*Action item:*
Reproduce the listing verbatim.
- - -
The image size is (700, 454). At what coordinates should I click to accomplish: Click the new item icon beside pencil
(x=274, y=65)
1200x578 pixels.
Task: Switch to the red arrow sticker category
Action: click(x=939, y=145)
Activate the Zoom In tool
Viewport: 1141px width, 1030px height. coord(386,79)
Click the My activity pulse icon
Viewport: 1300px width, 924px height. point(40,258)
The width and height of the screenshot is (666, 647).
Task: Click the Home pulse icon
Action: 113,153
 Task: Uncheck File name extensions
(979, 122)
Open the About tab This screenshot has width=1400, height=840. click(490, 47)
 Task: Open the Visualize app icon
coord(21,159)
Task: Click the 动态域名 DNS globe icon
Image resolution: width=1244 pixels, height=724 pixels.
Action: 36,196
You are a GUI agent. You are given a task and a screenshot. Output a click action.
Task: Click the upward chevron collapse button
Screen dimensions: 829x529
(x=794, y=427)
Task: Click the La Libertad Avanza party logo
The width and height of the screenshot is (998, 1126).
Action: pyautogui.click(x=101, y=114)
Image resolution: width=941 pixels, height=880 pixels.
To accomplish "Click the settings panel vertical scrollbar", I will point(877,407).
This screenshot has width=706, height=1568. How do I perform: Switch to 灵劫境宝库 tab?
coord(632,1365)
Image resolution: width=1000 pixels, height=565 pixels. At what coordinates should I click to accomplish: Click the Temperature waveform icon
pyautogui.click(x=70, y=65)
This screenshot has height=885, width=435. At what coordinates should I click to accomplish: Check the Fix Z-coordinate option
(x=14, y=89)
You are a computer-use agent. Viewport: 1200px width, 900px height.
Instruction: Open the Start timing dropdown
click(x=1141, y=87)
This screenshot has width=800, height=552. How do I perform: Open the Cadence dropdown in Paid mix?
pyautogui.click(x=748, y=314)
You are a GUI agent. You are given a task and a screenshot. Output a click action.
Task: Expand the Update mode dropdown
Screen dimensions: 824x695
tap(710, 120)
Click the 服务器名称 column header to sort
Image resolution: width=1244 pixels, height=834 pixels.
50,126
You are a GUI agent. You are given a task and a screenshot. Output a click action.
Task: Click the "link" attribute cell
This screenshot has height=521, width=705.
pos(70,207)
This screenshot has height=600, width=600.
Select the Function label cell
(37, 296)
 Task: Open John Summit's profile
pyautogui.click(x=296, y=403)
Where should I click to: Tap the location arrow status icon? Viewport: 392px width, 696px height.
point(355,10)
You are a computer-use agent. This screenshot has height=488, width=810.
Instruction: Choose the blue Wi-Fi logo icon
- - -
*Exercise answer:*
The image size is (700, 454). At what coordinates should I click to accomplish: Click the new item icon beside pencil
(x=274, y=65)
1200x578 pixels.
Task: Switch to the red arrow sticker category
Action: click(x=939, y=145)
Activate the Zoom In tool
Viewport: 1141px width, 1030px height. coord(386,79)
Click the My activity pulse icon
Viewport: 1300px width, 924px height. point(40,258)
The width and height of the screenshot is (666, 647).
Task: Click the Home pulse icon
Action: 113,153
 Task: Uncheck File name extensions
(979, 122)
Open the About tab This screenshot has width=1400, height=840. click(490, 47)
 Task: Open the Visualize app icon
coord(21,159)
Task: Click the 动态域名 DNS globe icon
Image resolution: width=1244 pixels, height=724 pixels.
Action: 36,196
You are a GUI agent. You are given a task and a screenshot. Output a click action.
Task: Click the upward chevron collapse button
Screen dimensions: 829x529
(x=794, y=427)
Task: Click the La Libertad Avanza party logo
The width and height of the screenshot is (998, 1126).
Action: pyautogui.click(x=101, y=114)
Image resolution: width=941 pixels, height=880 pixels.
To accomplish "Click the settings panel vertical scrollbar", I will point(877,407).
This screenshot has width=706, height=1568. How do I perform: Switch to 灵劫境宝库 tab?
coord(632,1365)
Image resolution: width=1000 pixels, height=565 pixels. At what coordinates should I click to accomplish: Click the Temperature waveform icon
pyautogui.click(x=70, y=65)
This screenshot has height=885, width=435. At what coordinates should I click to accomplish: Check the Fix Z-coordinate option
(x=14, y=89)
You are a computer-use agent. Viewport: 1200px width, 900px height.
Instruction: Open the Start timing dropdown
click(x=1141, y=87)
This screenshot has width=800, height=552. How do I perform: Open the Cadence dropdown in Paid mix?
pyautogui.click(x=748, y=314)
You are a GUI agent. You are given a task and a screenshot. Output a click action.
Task: Expand the Update mode dropdown
Screen dimensions: 824x695
tap(710, 120)
Click the 服务器名称 column header to sort
Image resolution: width=1244 pixels, height=834 pixels.
50,126
You are a GUI agent. You are given a task and a screenshot. Output a click action.
Task: Click the "link" attribute cell
This screenshot has height=521, width=705.
pos(70,207)
This screenshot has height=600, width=600.
Select the Function label cell
(37, 296)
 Task: Open John Summit's profile
pyautogui.click(x=296, y=403)
Where should I click to: Tap the location arrow status icon? Viewport: 392px width, 696px height.
point(355,10)
You are a computer-use agent. This screenshot has height=488, width=810.
Instruction: Choose the blue Wi-Fi logo icon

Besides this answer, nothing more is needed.